Cuban Cigars Are Still A BIG Deal
Cuban cigars are still made the old fashioned way in Cuba, and sold by factory workers out the back of buildings for much less than their face value.
On the road with Dr Anne Small as she takes a road trip out of Havana
Again, the trip to Vanales didn’t happen so Pedro came to the rescue, again. He drove us to Soroa, about 100 miles out of Havana to a waterfall/cascade and also an orchid farm.
The waterfall was small, the orchid farm interesting (even for non-gardening me) with orchids and plants from all over the world, built by a lawyer whose wife died in child birth as a memorial to her in 1945.
- All the land that is NOT being cultivated, the soil is a rich red/brown colour and where there are crops, they look healthy.
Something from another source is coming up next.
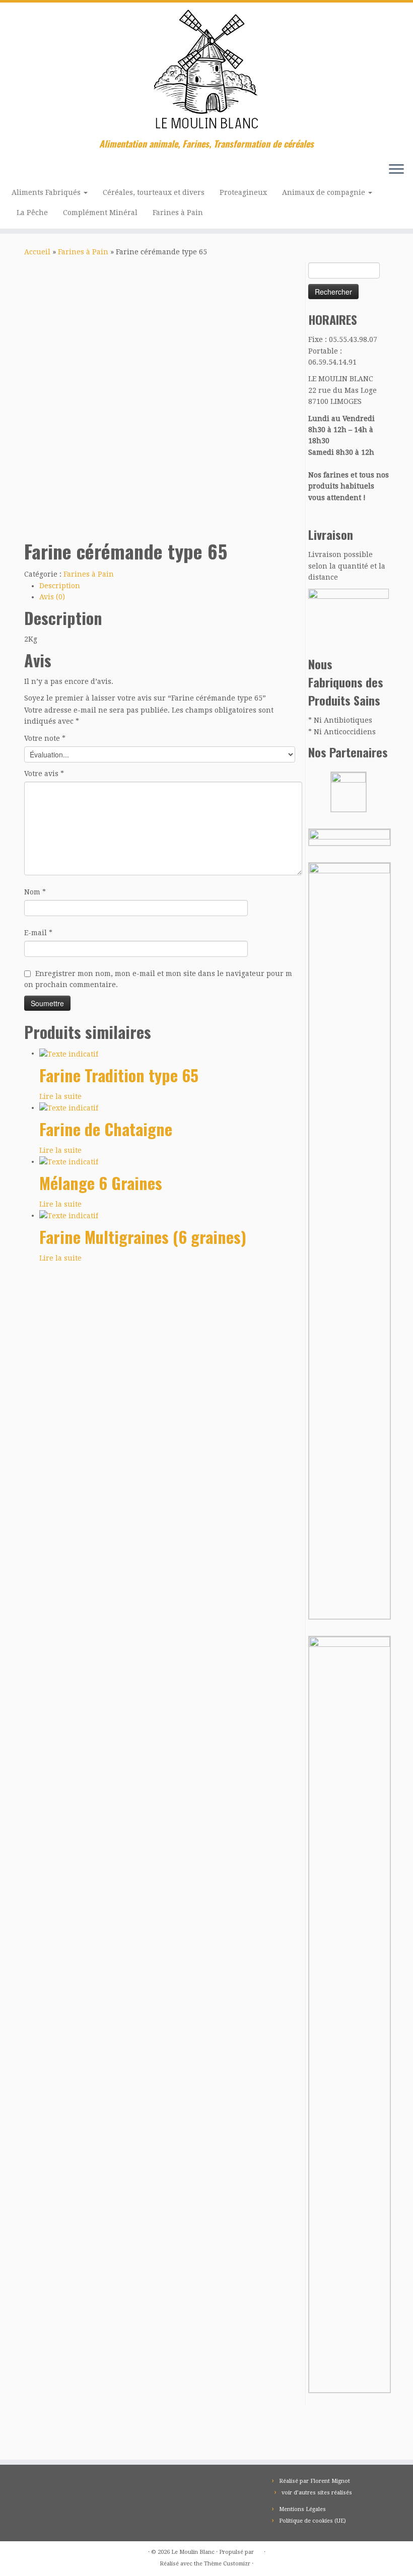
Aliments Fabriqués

But, the Government doesn’t give the people enough seeds to grow the crops that the land would sustain. Hence, Cuba imports some foods. The staples of their diet is rice and beans.
- July 26 marks a memorable battle by Fidel Castro in Santiago (Cuba). It is a holiday. In the countryside there were many flags of Cuba and July 26 on houses and buildings, and painted on walls. Revolutionary farmers. But in the city I have seen no such flags – have city people lost their revolutionary feeling?!
- The roads are good even in the country – signage could be improved.
Tumbling down a landscaped hillside garden next door to Hotel & Villas Soroa is a labor of love built by Spanish lawyer Tomás Felipe Camacho in the late 1940s in memory of his wife and daughter. Camacho traveled round the world to amass his collection of 700 orchid species (the largest in Cuba), including many endemic plants. Though he died in the 1960s, the Orquideario, connected to the University of Pinar del Río, lives on with guided tours in Spanish or English.
The next day – doing deals for the best Cuban Cigars
Today we did a drug deal!! … in tobacco, Cuban cigars. A friendly, very helpful Cuban and his wife (who has Lupus) told us that when the people who work in the tobacco factories retire at 65 years, they are given a small supply of different cigars every month that they can sell (for half the price) from their own homes. So they led us to a small doorway up a dark, small staircase with cracked marble stairs into a small room with a table already set up with boxes of different brands of cigars. He showed us how to tell if a cigar is of good quality (eg, rub it between your hands and no tobacco should fall out, once a cigar is lit it should not burn out – it should stay lit). We would never have found such a place by ourselves. I was looking for the Police when we came out into the street though.
Farewell to Cuba
Pedro, our lovely taxi driver/guide said to tell people about Cuba by saying that the Government has money to paint the walls along the pavement for the forthcoming 26 July festival/holiday commemoration but they don’t have enough money to paint the houses (the Government owns virtually all the houses and land) “then you will not get into trouble”.
I am sad about the decay of Cuba. There are many grand old buildings that show it was a beautiful grand city but now many of them are in decay. The Government is renovating a lot of these things – hopefully it will be a grand city again – but everything happens so slowly in Cuba.